Nach einem Unfall schmerzen nicht nur die Blessuren, sondern manchmal auch die Strafuntersuchung.

Verfahren eingestellt

Immer wieder kommt es vor, dass man sich in der Rolle eines Angeschuldigten findet, obschon man sich keinerlei Schuld bewusst ist. In dieser Situation kann die Unterstützung eines Anwaltes nützlich sein.

Ein Velofahrer stürzt und zieht sich erhebliche Verletzungen zu: einen offenen Schlüsselbruch und einen Rippenbruch. Grund des Sturzes war – nach Aussage des Radfahrers, Kollege X – ein Fussgänger, der anscheinend im Begriff war, die Strasse zu überqueren. Ohne Vollbremsung von X wäre es zu einer Kollision gekommen. Nach dem Unfall leisteten Passanten erste Hilfe, die Polizei erschien und die Sanität brachte X ins Spital.

Spätes – böses – Erwachen

Vier Monate nach dem Unfall sah sich X mit einem Strafverfahren konfrontiert: Er soll, obschon er der drohenden Kollision ausgewichen ist, Verkehrsvorschriften verletzt haben (Nichtbeherrschen des Fahrzeuges nach Art. 31, Abs. 1, SVG). Er wendet sich an die Privatrechtsschutzversicherung. Diese stellt aber fest, dass der Unfall auf dem Heimweg von der Arbeit passiert ist und damit in den Zuständigkeitsbereich der Berufsrechtsschutzversicherung fällt.
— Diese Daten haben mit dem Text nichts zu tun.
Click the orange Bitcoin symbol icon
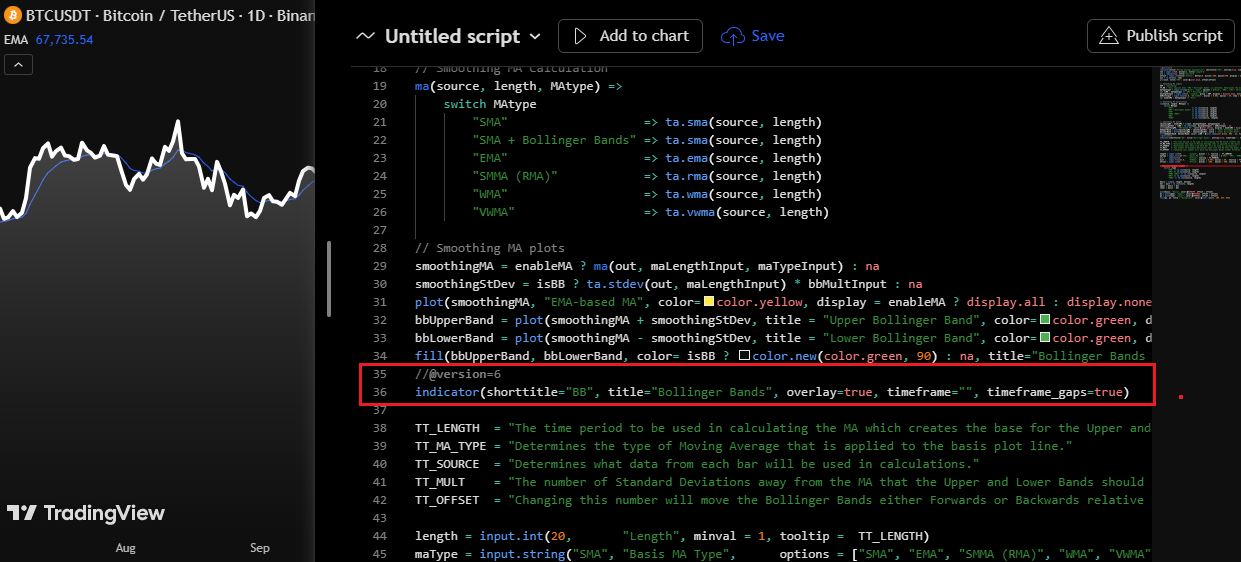This screenshot has height=562, width=1241. click(14, 17)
Auf der Strasse oder nicht?

Die Aussagen des Velofahrers und des Fussgängers bei der polizeilichen Befragung sind widersprüchlich. Der Fussgänger behauptet, er habe die Strasse nicht überquert und auch keine solche Absicht gehabt. Er sei auf dem rechtsseitigen Trottoir gestanden und habe das Treiben im Quartier beobachtet. Der Velofahrer ist nach wie vor der Meinung, der Fussgänger habe die Strasse von links nach rechts überquert und sich mitten auf der Strasse befunden. An dieser Darstellung hält er in einer schriftlichen Stellungnahme fest.

Keine Spuren vorhanden

Mangels Aussagen weiterer Zeugen oder von Spuren, welche die eine oder andere Version hätten stützen können, konnte die Unfallursache nicht geklärt werden. Somit wurde das Strafverfahren eingestellt. Da keine anderen Verkehrsteilnehmer vom Selbstunfall des Radfahrers betroffen waren, wurden auch die Tatfolgen als «geringfügig» bewertet. Insbesondere befand die Staatsanwaltschaft auch das «Verschulden» des Radfahrers als «sehr gering», falls überhaupt von einem solchen auszugehen sei.

Und der Schadenersatz?

Für Kollege X ist die Einstellungsverfügung zwar eine Genugtuung, nicht aber eine vollständige: Nach wie vor ist er der Meinung, zum Unfall sei es wegen des Verhaltens des Fussgängers gekommen. Dieser jedoch schaltet auf stur und weigert sich, den Unfall nur schon seiner Haftpflichtversicherung zu melden. Also geht X mithilfe des Vertrauensanwalts des SEV in die Offensive und verklagt den Fussgänger. Dies auch, weil er nach wie vor unter den gesundheitlichen Folgen des Unfalls leidet und in der Zwischenzeit zudem seinen Arbeitsplatz verloren hat.

Glücklicher Ausgang

Vor dem Vermittlungsamt geht die Sache weiter. Der Anwalt unseres Mitglieds kann sich mit der Versicherung des Fussgängers auf einen (günstigen) aussergerichtlichen Vergleich einigen. Gemäss diesem richtet die Versicherung an unser Mitglied eine Entschädigung aus und übernimmt etwas mehr als die Hälfte der Anwaltskosten. Mit diesem Ausgang ist Kollege X nun «sehr zufrieden», nicht zuletzt, weil nach längerer Leidenszeit auch seine Gesundheit vollständig wiederhergestellt werden konnte.